You guys must be sm*k*ng really good weed.  
 
The Adobe solution that I posted was the same level of encryption as you. The difference was that the KEY IS NOT UNDER THE DOOR MAT.
 
Authors BEWARE !!!!
 
 
Posted by: Support Staff Posted on: Nov 17th, 2003, 11:31am
Please stop spamming our forum. This is really unprofessional from a competitor.
 
Our key is not under the door mat. There's no way to guess it or to recover it. It can be duplicated ONLY if someone robs it (the key) and knows the user data (as the key can be unique for any end user), just like your house key.
 
You can also use multiple keys for additional protection.
 
Maybe the solution you  posted does provide a key that is looked to the PC or to the hard disk.
However it is for Adobe, so it is useless it is unique, due to the constraints of the Adobe internal format. Your key might be ultra-unique, but the door is a paper door. Everybody can break a protected PDF file. There are dozens of commercial programs for doing this.
Our protection has some constraints that we do frankly admit, these constraints are usually not a problem (as said the point is to keep the honest user honest), but you can eliminate them by adding the Virtual Vault service plugin www.ebookswriter.com/virtualvault/ .
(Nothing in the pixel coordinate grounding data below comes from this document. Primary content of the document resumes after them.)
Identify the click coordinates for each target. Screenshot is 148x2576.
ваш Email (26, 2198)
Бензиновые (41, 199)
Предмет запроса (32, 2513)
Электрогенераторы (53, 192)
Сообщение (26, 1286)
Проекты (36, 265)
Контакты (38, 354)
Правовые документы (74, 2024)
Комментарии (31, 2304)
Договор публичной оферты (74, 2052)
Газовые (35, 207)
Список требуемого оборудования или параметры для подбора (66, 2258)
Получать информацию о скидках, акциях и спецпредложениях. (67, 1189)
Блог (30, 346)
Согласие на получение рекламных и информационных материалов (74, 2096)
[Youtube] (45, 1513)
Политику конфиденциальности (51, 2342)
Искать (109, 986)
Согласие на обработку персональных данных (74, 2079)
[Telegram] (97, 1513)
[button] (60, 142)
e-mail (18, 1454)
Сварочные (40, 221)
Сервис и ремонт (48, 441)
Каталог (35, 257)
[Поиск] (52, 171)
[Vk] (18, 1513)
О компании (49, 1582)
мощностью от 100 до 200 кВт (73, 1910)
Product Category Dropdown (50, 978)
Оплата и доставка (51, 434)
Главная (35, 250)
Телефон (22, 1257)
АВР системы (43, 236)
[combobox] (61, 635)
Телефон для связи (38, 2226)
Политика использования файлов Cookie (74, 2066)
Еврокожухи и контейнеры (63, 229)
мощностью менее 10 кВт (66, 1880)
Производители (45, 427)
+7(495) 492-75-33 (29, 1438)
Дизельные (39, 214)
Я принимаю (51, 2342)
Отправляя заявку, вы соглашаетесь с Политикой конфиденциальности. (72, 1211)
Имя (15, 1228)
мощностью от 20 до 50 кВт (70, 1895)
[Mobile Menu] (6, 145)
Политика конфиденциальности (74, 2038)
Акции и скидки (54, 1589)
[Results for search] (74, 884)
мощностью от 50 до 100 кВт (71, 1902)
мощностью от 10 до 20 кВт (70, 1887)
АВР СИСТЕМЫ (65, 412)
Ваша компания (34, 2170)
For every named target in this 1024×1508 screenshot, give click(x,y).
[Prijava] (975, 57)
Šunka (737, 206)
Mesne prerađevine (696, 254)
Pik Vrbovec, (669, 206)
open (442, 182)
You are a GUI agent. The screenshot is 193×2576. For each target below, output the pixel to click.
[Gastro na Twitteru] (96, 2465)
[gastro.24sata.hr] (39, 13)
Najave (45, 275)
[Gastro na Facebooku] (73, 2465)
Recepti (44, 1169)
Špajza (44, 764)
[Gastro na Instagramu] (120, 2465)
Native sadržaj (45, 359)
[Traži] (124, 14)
Your protection as it is for PDF has severe limits that can't be eliminated. And by the way PDF is for paper, EBooksWriter is for real web-like multimedia ebook, optimized for the video. Another thing.
Posted by: Robert Gabardy Posted on: Dec 28th, 2003, 11:46am
Little late to comment but I couldn't resist. I am not surprised at the number of puddin heads out there don't live or think in a real world. The only upfront access to a password protected "anything" is the password itself. Denizens of the deep can find other ways. There are a lot of smart kids out there and they can do their unthinkable thing in complete privacy.
 
Its against the law to violate a copyright, but its done every day.
 
Its against the law to "break and enter", but its done every day.,
 
Its against the law to commit murder, but its done every day.
 
But not to or by most of us...
 
If all that drives you up a wall, then climb into a cave and Shut Up!